• _Page excerpt_
****************************************

Clean Power

Published on August 10th, 2015 | by Guest Contributor


France Launches Tender For Floating Wind Farm — World’s First

August 10th, 2015 by  

Originally published on RenewEconomy
by Sophie Vorrath

France has launched a tender for what would be the world’s first large-scale floating wind farm, inviting companies to submit proposals for installations off both its northern and southern coasts.

Floating-Wind-Turbines-300x225French environmental agency ADEME posted a tender document on Wednesday calling for proposals for wind farms of between three to six turbines, with the capacity for at least 5MW per turbine, at three sites in the Mediterranean and one site in the Bay of Biscay, off the southern coast of Brittany.

As Reuters reports, floating wind technology aims to remove limitations for offshore wind farms, which are foundation-based and restricted to sites up to 50m in depth.

The technology has been pioneered by Portugal and Norway in the past few years, each with a single floating turbine, and Portugal plans to build a 25 MW floating wind demonstration farm.

****************************************

• _What is being asked_
Repeat, word for word, everything in the floating wind farm article from "Originally published on" down to "and southern coasts.".

• _Source excerpt_
****************************************

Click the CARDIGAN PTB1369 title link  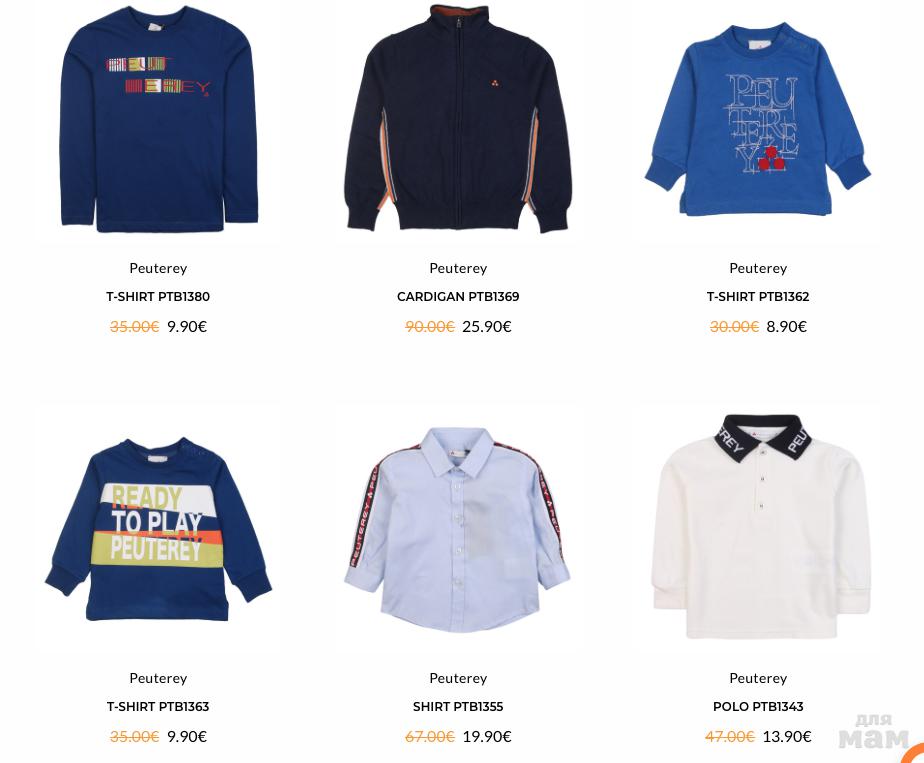tap(458, 296)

****************************************

• _Expected answer_
Originally published on RenewEconomy
by Sophie Vorrath

France has launched a tender for what would be the world’s first large-scale floating wind farm, inviting companies to submit proposals for installations off both its northern and southern coasts.